Page text:
>> Start

Sunday, March 30, 2008

Mud-splattered and cold: 4th, Hueston Woods cat 3


Now that I've stopped shivering I can write this up. A huge thanks to Steve and Mike G for letting me sit in their car with the heater blasting after the race. Forecast 54 with 30% chance of rain? Um, no -- 40 with a steady rain almost the entire race. I was soaked through, then chilled through. At the end, I was seriously considering just crossing the line and turning toward home, but figured I might see some friendly faces with warm cars back in the parking lot. That turned out to be true -- thanks guys!

So at registration, I bumped into Rodney. "You, uh, want to try something today?" he says. Now this is kind of a strange question, because everybody knows that if Rodney "tries something," you damn well better be a part of it. "Sure," I say, "but I've got a bit of a cold" -- this was true -- "and don't know how well I'll be able to initiate anything. But if you go, I'll try and be there."

Rollout, up the first climb, nothing happening yet. Rodney rolls by. "First climb," he says. Crap. That's 45 miles of suffering! How 'bout second lap? But it's too late to appeal, he's already gone.

So first climb and boom, there goes Rodney, elbows out, head down, legs egg-beatering. Only I'm boxed in on the other side of the road. Even worse, two strong guys go with him. That's serious, and I'm not in it. Finally my path opens and I take off. Rodney is getting no help from the other two, nothing, so I come up on them fast. Too fast, as it turns out. Rodney can't jump onto my wheel and now I'm off the front solo. Great.

I should let up, but I don't, because I'm stupid. Big dumb animal plowing up the road. But then, whoosh, an Anthem rider comes flying past me. Am I caught? Look back, nope, he just bridged. It's Jamie Radin, and I can barely catch his wheel.

>> End

Extracted records:
>> Start

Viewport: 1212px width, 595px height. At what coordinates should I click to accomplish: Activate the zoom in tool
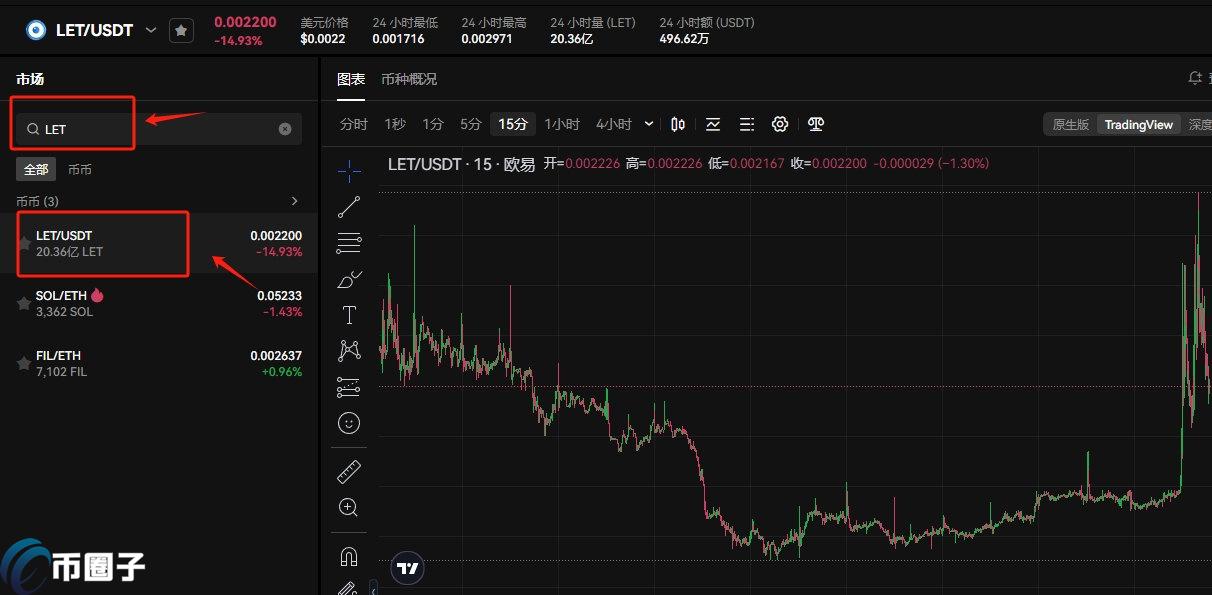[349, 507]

>> End
>> Start

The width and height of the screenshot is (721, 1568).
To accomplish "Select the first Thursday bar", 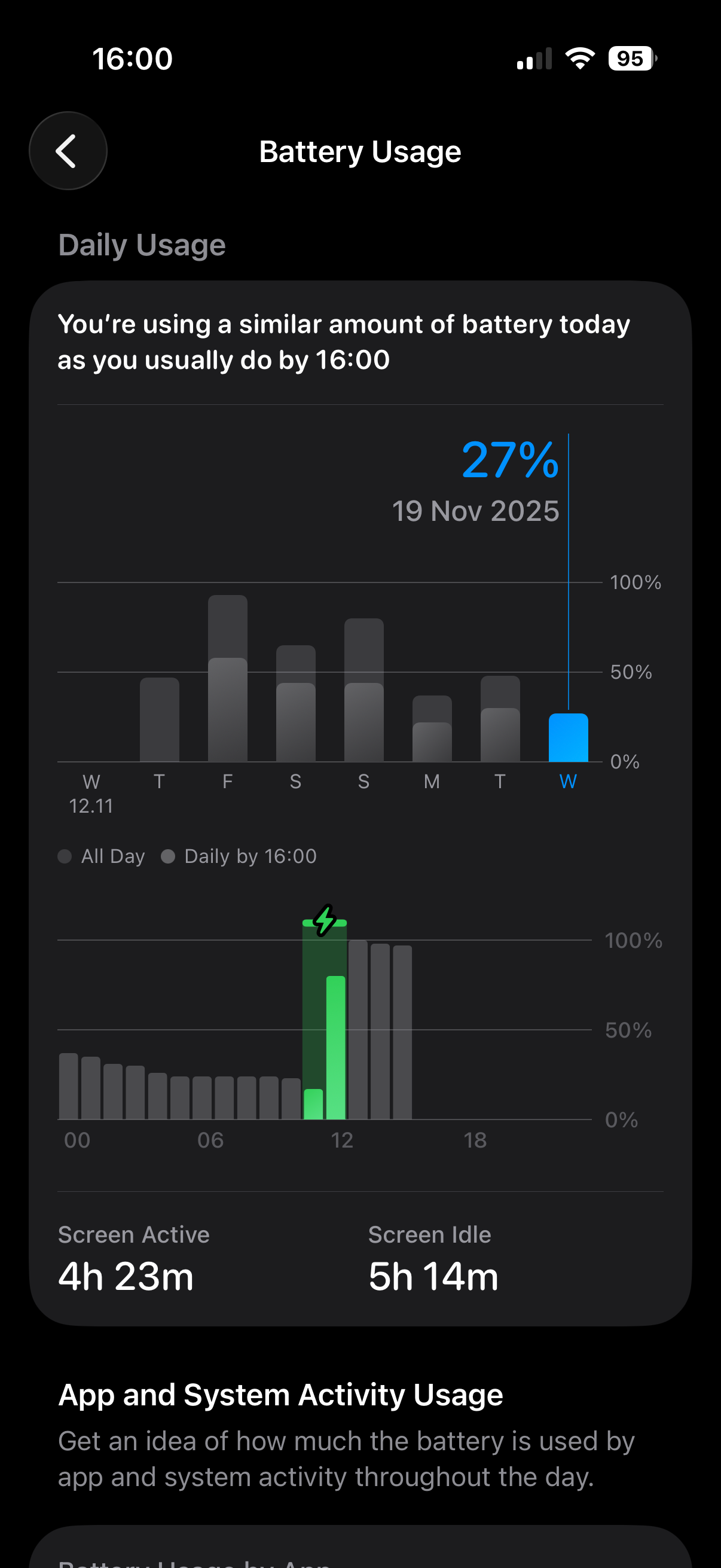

>> End

Exercises to complete:
1. In the race report, who bridged up to the writer after the solo attack?
2. Pick up the race report after its final sentence and keep writing.
The records come from a separate source, unrelated to the race report.

Results of the exercise:
1. Jamie Radin, an Anthem rider.

2.
Here's all I can tell you about the next 20 miles: Jamie Radin has a Powertap rear hub. And he's an animal. Yep, I was sucking his wheel about 80% of the time, and not by choice. I'd just be starting to recover, and then we'd hit a climb and he would put me deep into the red. Slowly I started to come around and could offer moderate help on the flats and downhills. We, I mean he, were building up a reasonable gap. Even in the longest stretch of the course, I couldn't see the pack behind us.

We cross the line with 2 laps to go and I'm starting to feel better, thinking maybe this will work. But a mile later and no, we're caught. Well, no surprise. Jamie has some strong and smart teammates, but there were only three of them in the pack verses all of Team Dayton, COBC, Echelon, etc etc. If I had been as much an animal as him, maybe, but I'm not. Anyway, I can't say I was entirely disappointed. It was nice for the pain to stop.

So at this point, I'm a pawn until the end. Solo and with too many matches burned already, my only option is to sit in, hope nothing gets away and try to recover enough before the finish to make a show of it.

In the break, I was working and warm, but now in the pack I start to realize just how soaked I am. By the second downhill I'm starting to shiver. I desperately want to get out of the draft and work just to warm up, but I know that without some recovery I'll have nothing when it matters. So I sit in and get colder.

Bell lap and guys are chatting. I'm chattering. But as we hit the main climb for the last time an attack is launched and the pace lifts. I don't know if I warmed up or if the action just distracted me, but from here to the finish I didn't think about the cold.

The attack has broken free with 4 riders. Uh-oh, it's got a Dayton, an Anthem, and an Echelon: strong guys, with strong and big teams to block behind them. Again, that's serious and I'm not in it. The four get organized and start pulling away as we cross over the course's highpoint.

But then there's a flash of green on my left -- a COBC guy with green legwarmers is moving to the front to chase. And chase he does -- hammering away at the gap while cursing that he's getting no help. Technically, he's cursing at me: the string is him, then about 5 Dayton, Anthem and Echelon guys blocking, then me, meaning I should be the next to work. But ... gee, he's doing such a good job of it, isn't he? And it's such a long way up there? But I'm watching the gap like a hawk: if it holds or starts to grow, then I need to decide whether to work or race for 5th. I hate racing for 5th.

And I don't have to. Greentights is a real monster. Slowly the gap shrinks and then, with a final push, we're back together. One verses four and the one won.

3 miles to go and we hit the penultimate climb. A few punch it and get a gap, but they're spread out, not together. Still, it's mildly threatening when ... greentights to the rescue again! This guy is a Public Utility. Hats off. Whomever you were working for, I hope he earned it in the finish.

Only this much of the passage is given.